++++ DOCUMENT TEXT

The California Highway Patrol imposed travel restrictions on a long stretch of Interstate 80 between Reno and Sacramento, requiring drivers to put chains on their tires.

“Last night, conditions deteriorated over Donner Summit causing a traffic mess,” the CHP's Truckee office said in a social media post early Friday.

On the bright side, California water officials said the storm should provide a much-needed shot in the arm to the Sierra snowpack, which is vital to the state’s water supplies and sits well below normal so far this season. Extreme weather continues to affect the ski industry, as U.S. ski areas could lose around $1 billion annually in coming years due to a changing climate, a new study found.

Palisades Tahoe ski resort wrote on X, formerly known as Twitter, that the big dump expected over the weekend on top of 8 feet of snow in February should allow them to keep the slopes open through Memorial Day.

Todd Cummings decided to drive from Santa Cruz to the Lake Tahoe area ahead of the storm. His destination, the Northstar resort, did open. The resort reported 17 inches of new snow and six of 19 lifts running by late morning.

“Nobody's here,” he said in a brief phone interview during his first chairlift ride of the day. “They have limited trails open but this lift goes to the top.”

Some remained skeptical it will be as bad as predicted.

Richard Cunningham said he has heard before about forecasts for the storm of the century that didn’t materialize since he moved from Las Vegas to Reno in 1997.

“Same story, different day,” he said. “Sometimes it doesn’t even snow.”

That was before blue skies gave way to clouds and gusty winds that blew the roof off a shed east of Reno Thursday afternoon.

Howie Nave, a radio DJ and stand-up comedian in South Lake Tahoe, said some people may not have been taking the storm seriously earlier in the week because dire forecasts of potentially heavy storms have not materialized several times this winter.

“There were times when I was expecting a Saint Bernard, but you gave me a Chihuahua,” Nave said about the weather forecasters.

But “everybody's talking about the storm up here,” he said. “This is the first time we've had a blizzard warning.”

The Sierra Nevada snowpack stood at 80% of average to date but only 70% of the typical April 1 peak, California Department of Water resources officials said Thursday.

“The results today show just how critical this upcoming month is going to be in terms of our water supply outlook for the upcoming year,” hydrometeorologist Angelique Fabbiani-Leon said during a briefing at Phillips Station, a snowpack-measuring location south of Lake Tahoe.

++++++++

▶ [PROBLEM A]:
According to the storm article, what share of the typical April 1 peak did the Sierra Nevada snowpack reach?

++++ AVAILABLE RECORDS

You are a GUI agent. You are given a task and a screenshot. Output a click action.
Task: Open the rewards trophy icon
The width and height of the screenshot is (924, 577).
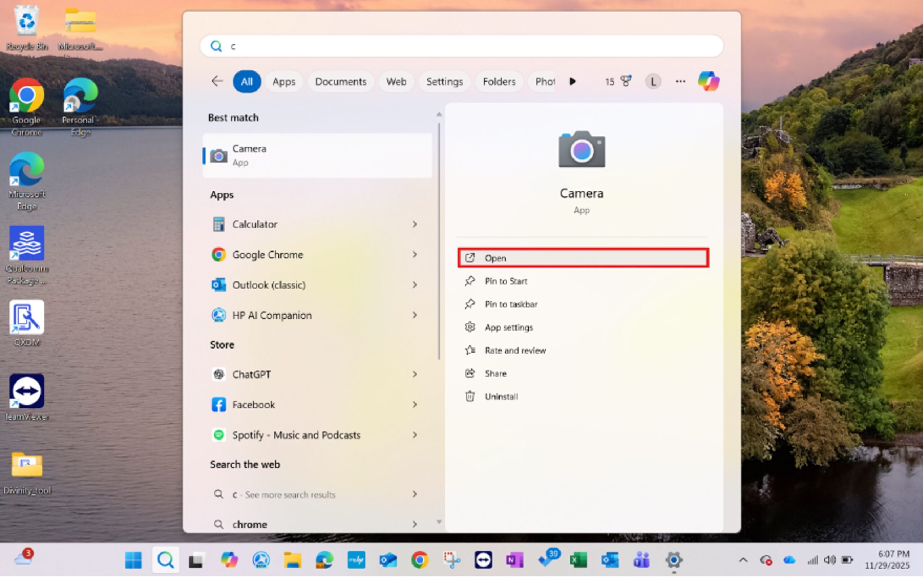626,81
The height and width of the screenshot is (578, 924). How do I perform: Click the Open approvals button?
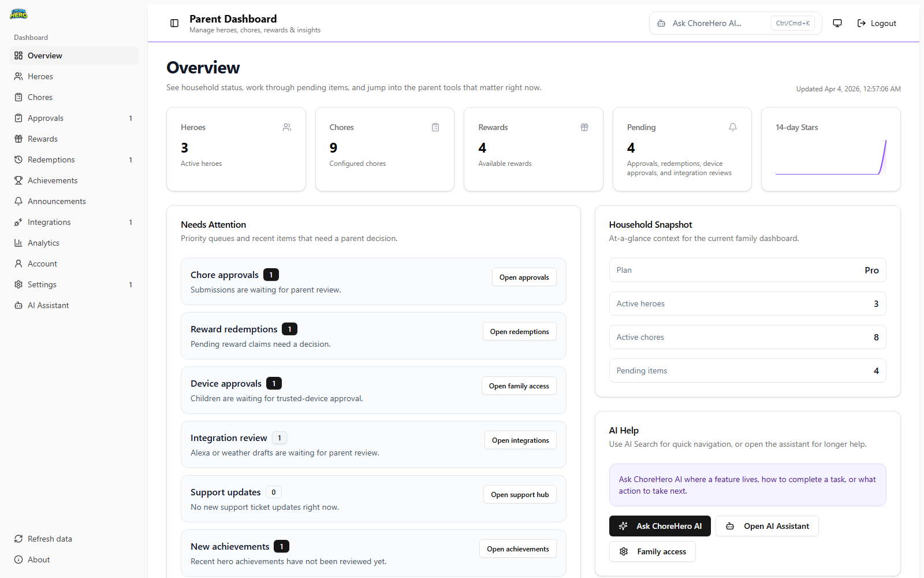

++++++++

▶ [PROBLEM B]:
Print every line of the listing above verbatim, leaving out the pictures.

▶ [WORKED ANSWER A]:
70%

▶ [WORKED ANSWER B]:
You are a GUI agent. You are given a task and a screenshot. Output a click action.
Task: Open the rewards trophy icon
The width and height of the screenshot is (924, 577).
626,81
The height and width of the screenshot is (578, 924). How do I perform: Click the Open approvals button?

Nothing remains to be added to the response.